If so, What the Bleep has certainly revived it. In Q-and-A sessions in theaters across the country, Arntz says people ask him to further explain concepts from the movie, and they want to know what impact the movie has made on the culture.
He also hears from a fair share of naysayers. But that’s OK, he says, because at least it’s starting a dialogue about deeper issues.
“A lot of people who are more in the mainstream have said, ’Well, these ideas, I’ve never really been exposed to them before, but they’re really interesting and intriguing,’” Arntz says.
Will Other Meaningful Films Make It to the Box Office?
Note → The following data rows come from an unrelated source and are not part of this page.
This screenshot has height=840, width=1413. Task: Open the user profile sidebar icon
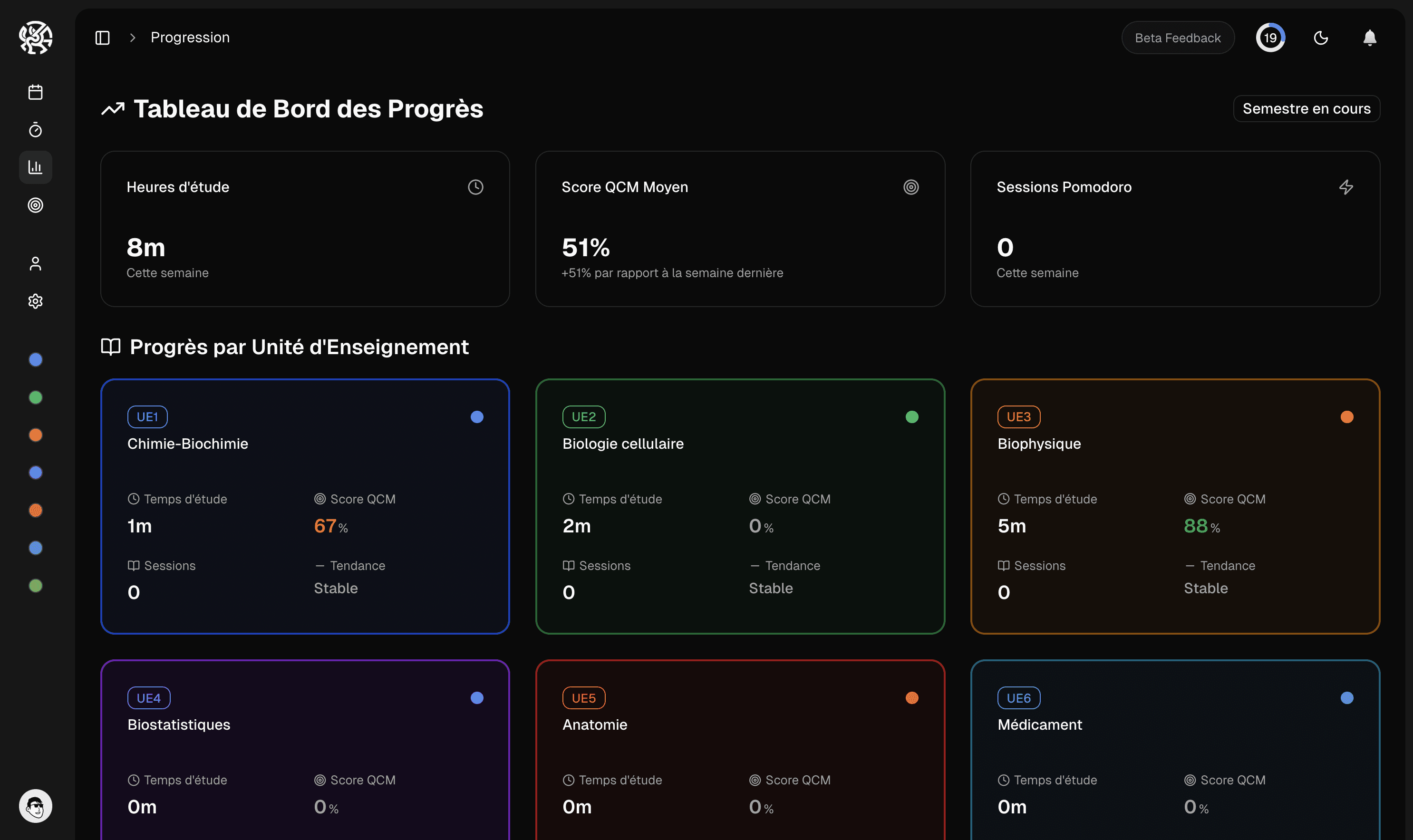click(x=35, y=264)
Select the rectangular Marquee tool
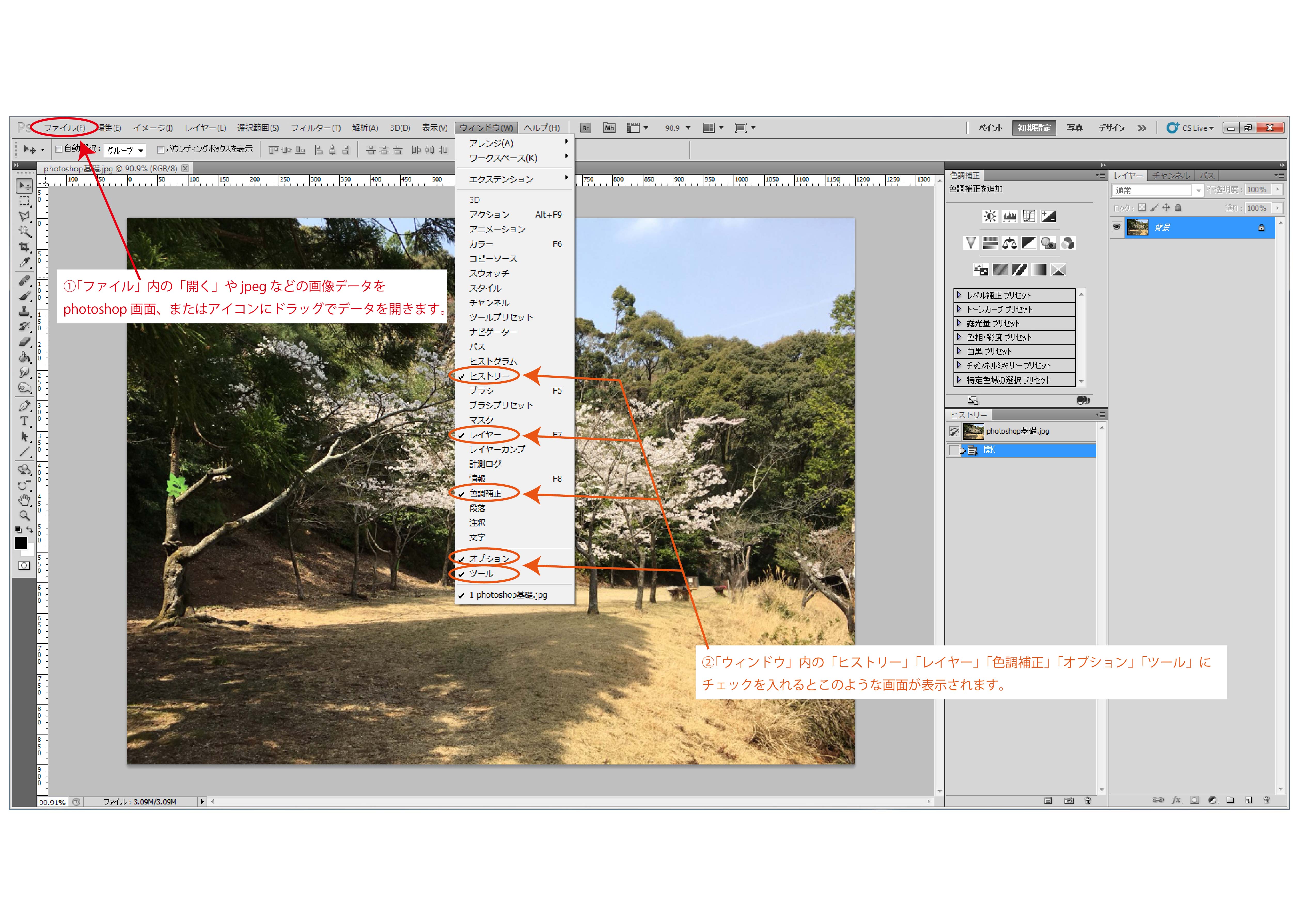 point(24,201)
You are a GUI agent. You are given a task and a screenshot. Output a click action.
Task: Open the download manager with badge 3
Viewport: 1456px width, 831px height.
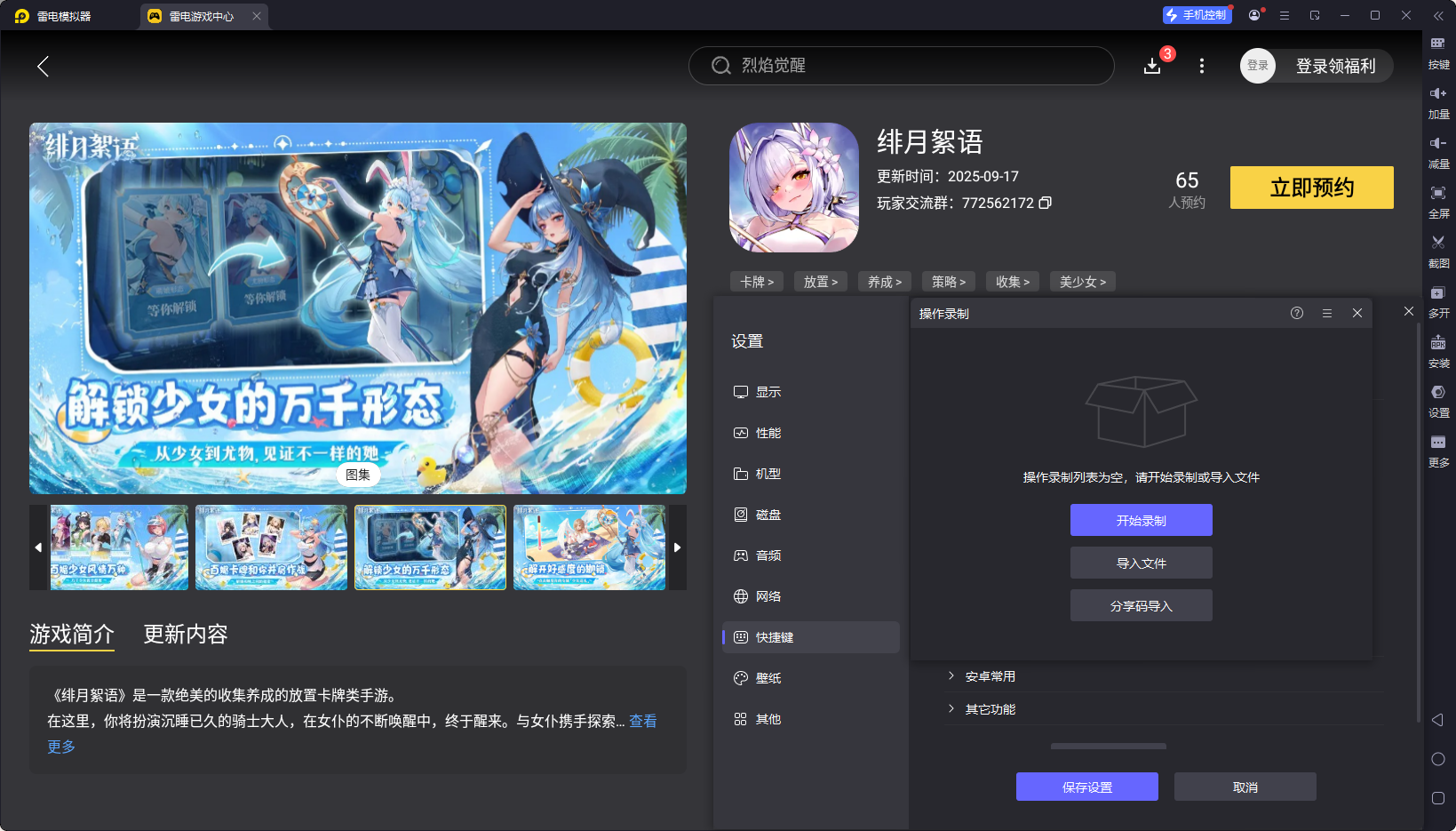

Moviegoers aren’t the only ones intrigued by What the Bleep — so are Hollywood execs. To them, a new market of people searching for inspirational films based on science and spirituality has been tapped, and Arntz says everyone is wondering how to get a piece of the action.
John Hagelin, a world-renowned quantum physicist interviewed in What the Bleep, met with MGM executives recently. “They told him, ’Look, we don’t know why this movie is popular,’” Arntz says. “’We don’t know where it came from. Not only that, we don’t even get what people are getting out of it. But we are really, really interested in this, because apparently it’s this huge segment that we didn’t even know existed.’”
It was a similar story at Paramount. An overtly mystical, stretch-your-mind movie has never made it to the big screen before, which is “partly what surprises the movie people,” he says. And that’s a big reason Arntz was so driven to make this film.